## Prompt
Could you please return each line of the data that has the word "computer"?

## Material shown
──────

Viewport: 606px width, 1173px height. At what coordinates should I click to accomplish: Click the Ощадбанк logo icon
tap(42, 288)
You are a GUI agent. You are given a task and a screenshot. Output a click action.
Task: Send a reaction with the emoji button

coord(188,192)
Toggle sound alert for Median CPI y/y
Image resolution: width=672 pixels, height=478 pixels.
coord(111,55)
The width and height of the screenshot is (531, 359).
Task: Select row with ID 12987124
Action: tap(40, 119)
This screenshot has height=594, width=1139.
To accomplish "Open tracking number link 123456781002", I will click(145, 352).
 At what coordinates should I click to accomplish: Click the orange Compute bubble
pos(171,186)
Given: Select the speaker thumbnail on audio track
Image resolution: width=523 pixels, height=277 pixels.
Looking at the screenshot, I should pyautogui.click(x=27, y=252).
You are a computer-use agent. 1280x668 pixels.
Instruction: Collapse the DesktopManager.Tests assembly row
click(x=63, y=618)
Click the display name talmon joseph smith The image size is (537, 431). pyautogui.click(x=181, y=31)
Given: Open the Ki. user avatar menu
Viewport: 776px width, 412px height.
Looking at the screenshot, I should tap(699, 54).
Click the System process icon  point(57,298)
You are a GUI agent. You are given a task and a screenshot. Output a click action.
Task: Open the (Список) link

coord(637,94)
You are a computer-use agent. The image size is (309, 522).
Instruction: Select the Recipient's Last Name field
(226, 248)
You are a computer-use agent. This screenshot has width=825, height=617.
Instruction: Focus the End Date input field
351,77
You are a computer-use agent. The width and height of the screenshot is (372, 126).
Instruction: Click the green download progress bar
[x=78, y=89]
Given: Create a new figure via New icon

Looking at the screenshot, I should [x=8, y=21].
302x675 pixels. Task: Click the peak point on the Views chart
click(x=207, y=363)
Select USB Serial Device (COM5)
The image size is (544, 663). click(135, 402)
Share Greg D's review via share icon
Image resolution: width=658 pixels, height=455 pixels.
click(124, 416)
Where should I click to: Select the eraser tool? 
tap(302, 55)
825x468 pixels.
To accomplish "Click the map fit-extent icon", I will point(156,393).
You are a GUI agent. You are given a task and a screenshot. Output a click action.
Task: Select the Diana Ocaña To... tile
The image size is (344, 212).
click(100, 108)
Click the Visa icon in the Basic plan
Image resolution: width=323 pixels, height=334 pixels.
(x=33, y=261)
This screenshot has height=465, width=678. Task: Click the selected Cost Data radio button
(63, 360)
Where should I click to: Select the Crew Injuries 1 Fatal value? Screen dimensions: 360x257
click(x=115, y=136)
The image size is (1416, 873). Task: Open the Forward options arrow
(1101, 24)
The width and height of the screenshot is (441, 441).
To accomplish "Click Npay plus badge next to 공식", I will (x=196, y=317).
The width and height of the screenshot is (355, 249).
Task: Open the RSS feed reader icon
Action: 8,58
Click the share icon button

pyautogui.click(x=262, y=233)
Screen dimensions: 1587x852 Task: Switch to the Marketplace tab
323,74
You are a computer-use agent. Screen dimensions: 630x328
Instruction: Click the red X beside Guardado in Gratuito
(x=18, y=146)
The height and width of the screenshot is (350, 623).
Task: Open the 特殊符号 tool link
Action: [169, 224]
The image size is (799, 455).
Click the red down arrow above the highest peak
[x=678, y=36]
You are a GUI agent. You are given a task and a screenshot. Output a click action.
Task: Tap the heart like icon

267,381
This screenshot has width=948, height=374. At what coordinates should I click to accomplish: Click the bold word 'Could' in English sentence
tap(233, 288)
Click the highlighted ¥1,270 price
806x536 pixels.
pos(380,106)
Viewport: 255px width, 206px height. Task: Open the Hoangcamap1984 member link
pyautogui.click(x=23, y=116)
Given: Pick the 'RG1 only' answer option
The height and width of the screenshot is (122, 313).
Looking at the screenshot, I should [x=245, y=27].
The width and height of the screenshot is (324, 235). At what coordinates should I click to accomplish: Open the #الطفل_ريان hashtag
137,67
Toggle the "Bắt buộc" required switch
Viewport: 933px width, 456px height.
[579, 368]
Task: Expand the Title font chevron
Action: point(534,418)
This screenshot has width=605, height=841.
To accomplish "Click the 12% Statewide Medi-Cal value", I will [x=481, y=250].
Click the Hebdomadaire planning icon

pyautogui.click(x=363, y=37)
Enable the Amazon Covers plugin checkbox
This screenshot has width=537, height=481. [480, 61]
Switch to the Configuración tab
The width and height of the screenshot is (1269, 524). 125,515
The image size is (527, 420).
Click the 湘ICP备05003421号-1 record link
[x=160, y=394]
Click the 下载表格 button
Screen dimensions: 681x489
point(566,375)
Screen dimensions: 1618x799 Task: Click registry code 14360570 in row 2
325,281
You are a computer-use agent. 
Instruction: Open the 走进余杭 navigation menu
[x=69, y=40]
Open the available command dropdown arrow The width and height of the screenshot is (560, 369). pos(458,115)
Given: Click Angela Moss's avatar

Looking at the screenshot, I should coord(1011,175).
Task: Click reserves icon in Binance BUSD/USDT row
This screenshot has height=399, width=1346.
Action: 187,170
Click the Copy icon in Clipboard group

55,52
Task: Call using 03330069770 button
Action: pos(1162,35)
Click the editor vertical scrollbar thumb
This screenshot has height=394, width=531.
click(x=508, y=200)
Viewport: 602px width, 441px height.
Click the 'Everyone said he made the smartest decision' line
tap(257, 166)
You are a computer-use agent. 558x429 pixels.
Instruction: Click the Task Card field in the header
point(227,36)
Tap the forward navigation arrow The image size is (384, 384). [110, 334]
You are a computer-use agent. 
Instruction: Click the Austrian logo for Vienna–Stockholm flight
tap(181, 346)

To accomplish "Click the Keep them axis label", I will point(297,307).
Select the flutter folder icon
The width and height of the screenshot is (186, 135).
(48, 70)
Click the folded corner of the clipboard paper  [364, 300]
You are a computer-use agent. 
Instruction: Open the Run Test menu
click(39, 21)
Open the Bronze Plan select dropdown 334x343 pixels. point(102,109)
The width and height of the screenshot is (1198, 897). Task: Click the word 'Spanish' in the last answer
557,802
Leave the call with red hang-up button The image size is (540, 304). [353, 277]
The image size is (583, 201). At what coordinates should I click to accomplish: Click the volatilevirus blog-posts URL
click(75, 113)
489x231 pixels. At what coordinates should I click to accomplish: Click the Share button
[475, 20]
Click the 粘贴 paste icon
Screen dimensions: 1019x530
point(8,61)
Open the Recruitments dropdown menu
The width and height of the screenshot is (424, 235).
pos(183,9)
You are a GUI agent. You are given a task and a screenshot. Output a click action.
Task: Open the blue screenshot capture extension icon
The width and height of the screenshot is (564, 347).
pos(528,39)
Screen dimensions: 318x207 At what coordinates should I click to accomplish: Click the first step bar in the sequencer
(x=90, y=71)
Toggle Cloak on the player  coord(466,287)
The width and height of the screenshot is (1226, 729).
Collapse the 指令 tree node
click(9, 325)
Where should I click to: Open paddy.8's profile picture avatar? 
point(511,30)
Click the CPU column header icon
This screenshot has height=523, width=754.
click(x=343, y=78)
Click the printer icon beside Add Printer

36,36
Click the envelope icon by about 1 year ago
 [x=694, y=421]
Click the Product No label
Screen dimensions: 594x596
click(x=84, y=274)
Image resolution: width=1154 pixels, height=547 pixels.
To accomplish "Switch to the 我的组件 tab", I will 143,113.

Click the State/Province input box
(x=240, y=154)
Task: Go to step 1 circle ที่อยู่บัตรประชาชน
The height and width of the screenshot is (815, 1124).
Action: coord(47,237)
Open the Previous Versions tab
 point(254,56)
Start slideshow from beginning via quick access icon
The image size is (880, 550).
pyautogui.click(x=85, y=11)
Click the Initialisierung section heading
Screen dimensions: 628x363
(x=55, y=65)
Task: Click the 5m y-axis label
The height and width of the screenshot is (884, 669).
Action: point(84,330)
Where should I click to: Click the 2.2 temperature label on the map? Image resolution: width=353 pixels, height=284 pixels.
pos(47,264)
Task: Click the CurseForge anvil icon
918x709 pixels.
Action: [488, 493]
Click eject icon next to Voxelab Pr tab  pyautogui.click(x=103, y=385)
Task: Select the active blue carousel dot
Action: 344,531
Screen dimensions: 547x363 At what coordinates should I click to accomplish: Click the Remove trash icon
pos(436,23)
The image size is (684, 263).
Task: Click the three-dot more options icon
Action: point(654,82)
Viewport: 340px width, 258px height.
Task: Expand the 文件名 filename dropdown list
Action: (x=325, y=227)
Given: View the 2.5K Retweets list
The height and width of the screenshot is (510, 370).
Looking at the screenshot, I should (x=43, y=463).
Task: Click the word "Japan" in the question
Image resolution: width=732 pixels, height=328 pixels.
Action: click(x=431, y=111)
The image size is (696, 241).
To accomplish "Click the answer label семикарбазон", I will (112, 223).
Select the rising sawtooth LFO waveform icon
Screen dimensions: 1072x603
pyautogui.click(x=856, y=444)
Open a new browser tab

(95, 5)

──────

## Result of the task
You are a computer-use agent. 1280x668 pixels.
You are a computer-use agent. The image size is (309, 522).
You are a computer-use agent. This screenshot has width=825, height=617.
You are a computer-use agent. The width and height of the screenshot is (372, 126).
You are a computer-use agent. Screen dimensions: 630x328
You are a computer-use agent. 
You are a computer-use agent. 558x429 pixels.
You are a computer-use agent. 
You are a computer-use agent. 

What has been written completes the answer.